I have multiple Nx3 points, and I sequentially generate a new value for each from its corresponding multivariate Gaussian, each with 1×3 mean and 3×3 cov. So, together, I have arrays: Nx3 array of points, Nx3 array of means and Nx3x3 array of covs.
I only see how to do it with the classic for-loop:
import numpy as np
from scipy.stats import multivariate_normal
# Generate example data
N = 5 # Small number for minimal example, can be increased for real use case
points = np.random.rand(N, 3)
means = np.random.rand(N, 3)
covs = np.array([np.eye(3) for _ in range(N)]) # Identity matrices as example covariances
# Initialize an array to store the PDF values
pdf_values = np.zeros(N)
# Loop over each point, mean, and covariance matrix
for i in range(N):
pdf_values[i] = multivariate_normal.pdf(points[i], mean=means[i], cov=covs[i])
print("Points:n", points)
print("Means:n", means)
print("Covariances:n", covs)
print("PDF Values:n", pdf_values)
Is there any way to speed this up?

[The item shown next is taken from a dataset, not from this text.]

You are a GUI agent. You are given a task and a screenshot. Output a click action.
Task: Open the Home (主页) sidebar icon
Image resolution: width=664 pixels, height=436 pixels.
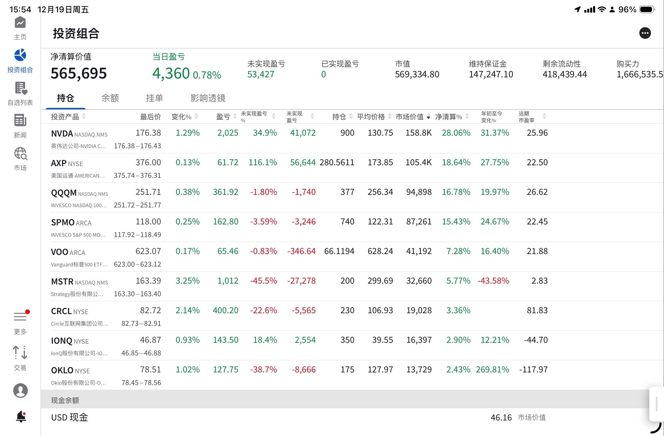pos(20,23)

I tried to pass all directly to multivariate_normal.pdf, but also from the docs that does not seem to be supported (unlike a simpler case of generating values for Nx3 points, but with same mean and covariance.
Maybe some implementation not from scipy?
I might be too hopeful, but somehow I hope there is a simpler way to speed this up and avoid iterating with this for-loop in a big array of data directly with Pythonic loop.